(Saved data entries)
--- START ---
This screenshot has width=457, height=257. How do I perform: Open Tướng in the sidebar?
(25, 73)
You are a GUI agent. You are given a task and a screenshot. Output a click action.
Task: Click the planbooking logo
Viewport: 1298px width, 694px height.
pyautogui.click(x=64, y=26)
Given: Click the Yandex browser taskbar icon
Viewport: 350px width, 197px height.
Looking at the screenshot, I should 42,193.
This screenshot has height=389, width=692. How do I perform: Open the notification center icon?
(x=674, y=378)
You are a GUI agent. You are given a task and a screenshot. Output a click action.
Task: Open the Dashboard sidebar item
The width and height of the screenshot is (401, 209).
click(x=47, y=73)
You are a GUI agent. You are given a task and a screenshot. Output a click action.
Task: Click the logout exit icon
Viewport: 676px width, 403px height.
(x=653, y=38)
--- END ---
--- START ---
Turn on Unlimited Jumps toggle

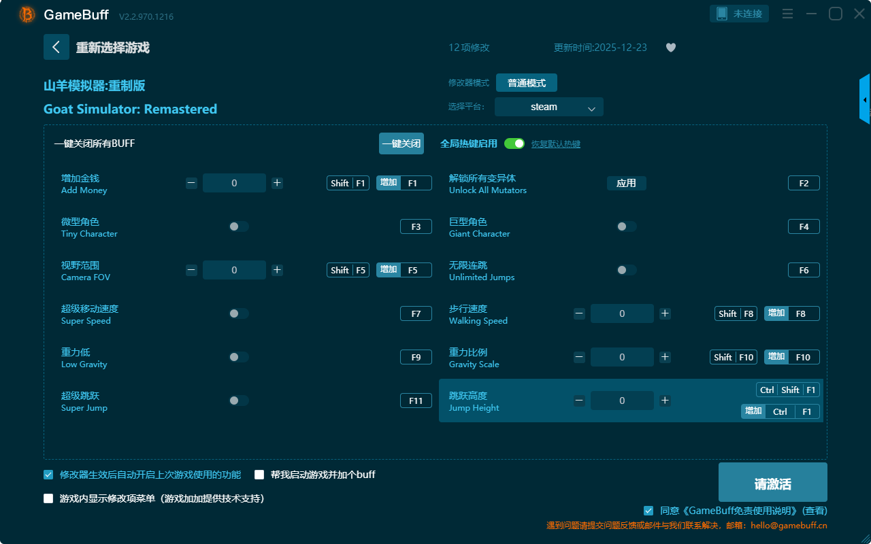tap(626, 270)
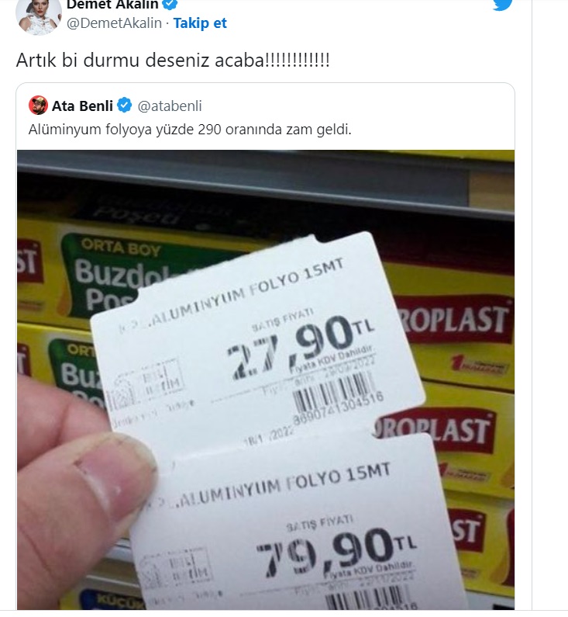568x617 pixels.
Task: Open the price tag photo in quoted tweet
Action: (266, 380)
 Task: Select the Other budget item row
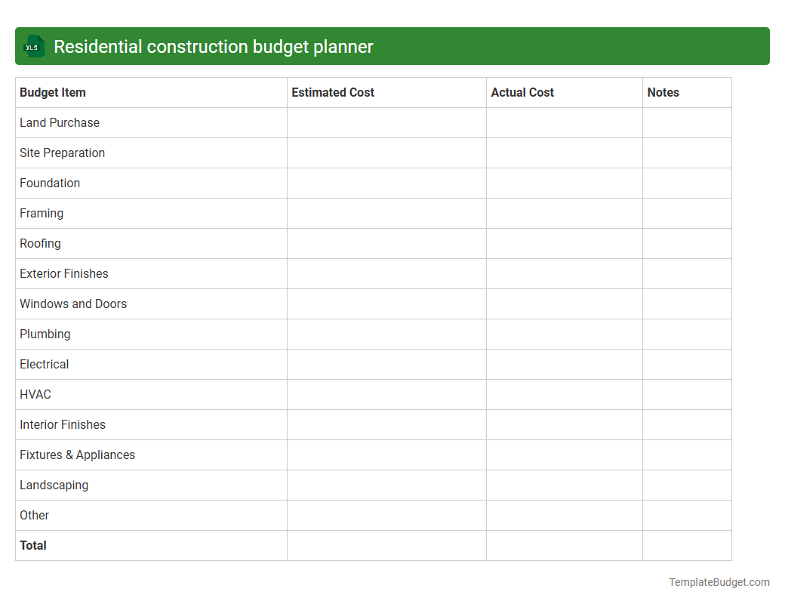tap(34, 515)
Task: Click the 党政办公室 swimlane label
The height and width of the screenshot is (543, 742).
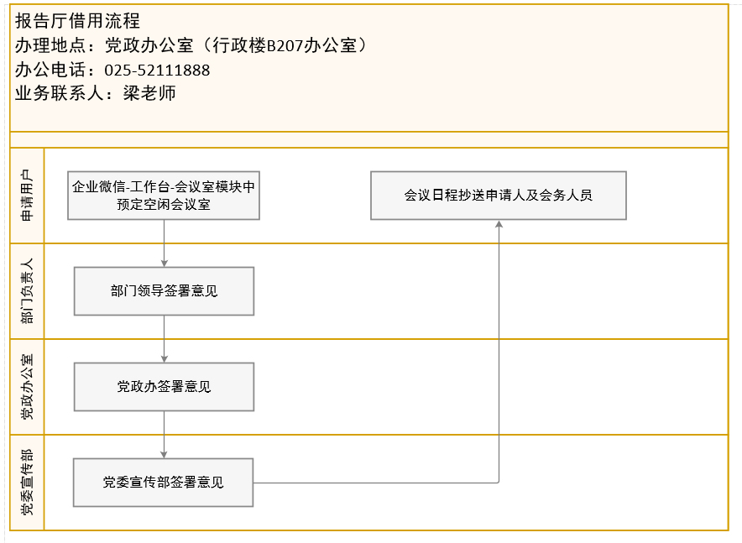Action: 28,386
--- END ---
--- START ---
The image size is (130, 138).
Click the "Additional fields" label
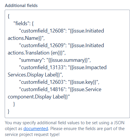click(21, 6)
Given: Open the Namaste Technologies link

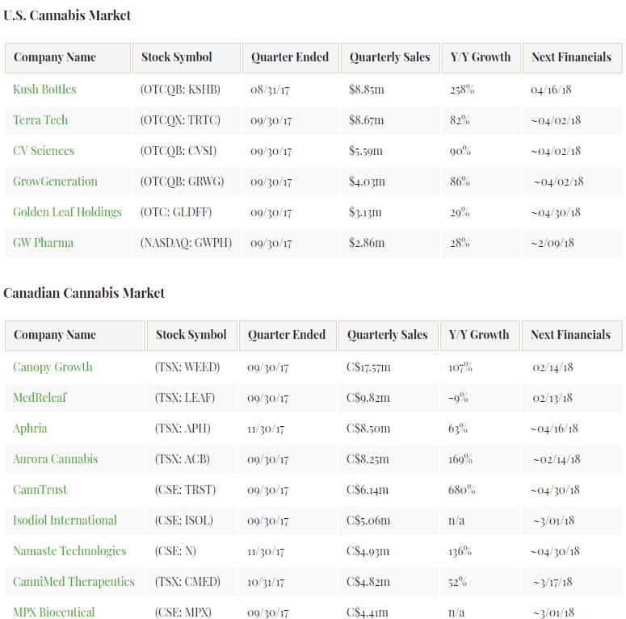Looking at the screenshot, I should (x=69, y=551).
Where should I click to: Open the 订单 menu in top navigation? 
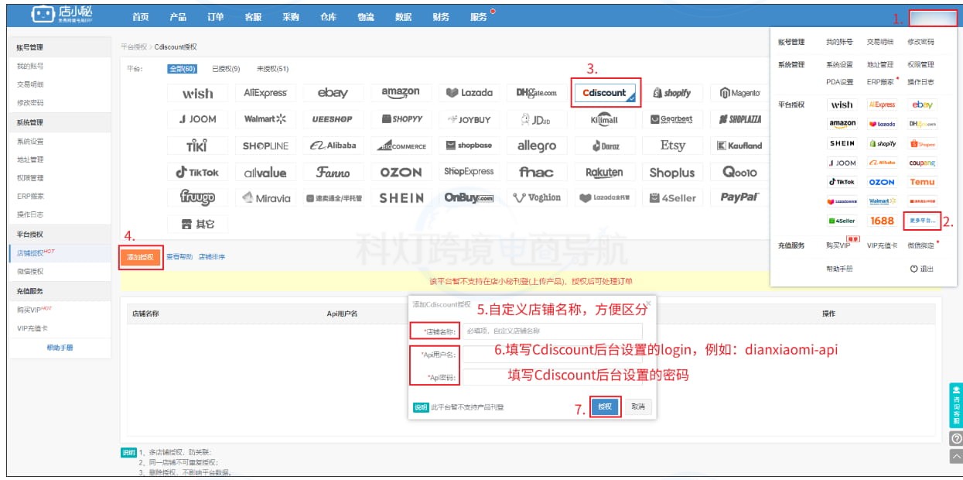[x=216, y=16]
--- END ---
▶ Your task: Looking back over the data above, restate word for word the lines that begin at the line with "Given: Click the Yandex browser taskbar icon" and end at the line with "Task: Open the Dashboard sidebar item", inclusive.

▶ Exercise solution:
Given: Click the Yandex browser taskbar icon
Viewport: 350px width, 197px height.
Looking at the screenshot, I should 42,193.
This screenshot has height=389, width=692. How do I perform: Open the notification center icon?
(x=674, y=378)
You are a GUI agent. You are given a task and a screenshot. Output a click action.
Task: Open the Dashboard sidebar item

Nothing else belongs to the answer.